The light-bulb outside my bedroom door was flickering when I first moved in. All the rest were fine, so I simply avoided it. I reasoned that at some point or other it would die out, then I would be in partial darkness for a few days until I managed to convince myself to change it, and finally I would be in the light wherever and whenever I pleased. In the meantime, though, during sleepless nights made worse by the incessant flickering outside my bedroom door, I would amuse myself by blowing smoke at the light and watch the patterns appear and disappear. 

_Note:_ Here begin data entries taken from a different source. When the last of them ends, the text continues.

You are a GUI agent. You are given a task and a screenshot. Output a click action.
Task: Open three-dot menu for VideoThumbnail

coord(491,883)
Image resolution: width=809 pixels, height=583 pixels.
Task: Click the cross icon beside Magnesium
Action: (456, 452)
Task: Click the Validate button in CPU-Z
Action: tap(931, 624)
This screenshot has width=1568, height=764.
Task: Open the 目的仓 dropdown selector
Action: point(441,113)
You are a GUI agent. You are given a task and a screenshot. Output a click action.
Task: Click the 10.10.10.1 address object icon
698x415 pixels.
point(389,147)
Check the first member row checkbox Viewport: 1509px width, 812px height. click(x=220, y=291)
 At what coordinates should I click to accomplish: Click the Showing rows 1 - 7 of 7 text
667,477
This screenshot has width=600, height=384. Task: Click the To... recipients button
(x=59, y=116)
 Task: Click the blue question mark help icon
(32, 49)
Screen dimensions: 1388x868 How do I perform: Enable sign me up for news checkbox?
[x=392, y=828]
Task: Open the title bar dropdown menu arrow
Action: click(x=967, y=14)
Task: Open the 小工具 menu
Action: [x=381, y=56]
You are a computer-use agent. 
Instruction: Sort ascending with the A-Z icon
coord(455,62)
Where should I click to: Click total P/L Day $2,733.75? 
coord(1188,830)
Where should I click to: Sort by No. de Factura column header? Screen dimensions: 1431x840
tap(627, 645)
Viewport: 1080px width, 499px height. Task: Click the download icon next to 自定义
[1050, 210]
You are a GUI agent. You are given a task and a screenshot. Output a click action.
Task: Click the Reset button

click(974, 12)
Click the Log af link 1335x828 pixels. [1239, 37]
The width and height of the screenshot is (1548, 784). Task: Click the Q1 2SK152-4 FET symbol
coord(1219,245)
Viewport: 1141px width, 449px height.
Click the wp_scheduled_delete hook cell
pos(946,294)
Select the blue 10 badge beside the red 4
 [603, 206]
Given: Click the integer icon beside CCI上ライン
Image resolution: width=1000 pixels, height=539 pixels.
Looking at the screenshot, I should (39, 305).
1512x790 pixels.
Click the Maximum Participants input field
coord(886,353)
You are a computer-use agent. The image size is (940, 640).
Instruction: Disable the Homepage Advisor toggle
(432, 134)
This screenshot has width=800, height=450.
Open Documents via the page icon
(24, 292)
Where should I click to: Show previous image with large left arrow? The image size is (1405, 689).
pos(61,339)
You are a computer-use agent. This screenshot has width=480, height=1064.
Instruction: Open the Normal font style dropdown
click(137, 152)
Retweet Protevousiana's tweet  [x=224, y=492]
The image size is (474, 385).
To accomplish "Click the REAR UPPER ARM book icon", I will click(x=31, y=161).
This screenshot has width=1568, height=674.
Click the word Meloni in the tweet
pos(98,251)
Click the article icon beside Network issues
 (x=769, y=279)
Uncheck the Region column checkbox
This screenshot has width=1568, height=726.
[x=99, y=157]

During those nights of sublime misery which seem never-ending, I began to see arrangements in the patterns of smoke as they drifted up to my ceiling. I would imagine in the smoke creatures, then thoughts, and finally observe the nothingness, as it unravelled, dispersing through the room. Then I would do it again and again. Some part of me recognized that my nights smoking and staring into the flickering light-bulb could not have been good for me; I realized that the greater part of me could not do without it. What had begun as a coping mechanism was now enjoyable, routine. No, it was necessary. Thus, I allowed the light-bulb to continue flickering outside my bedroom door.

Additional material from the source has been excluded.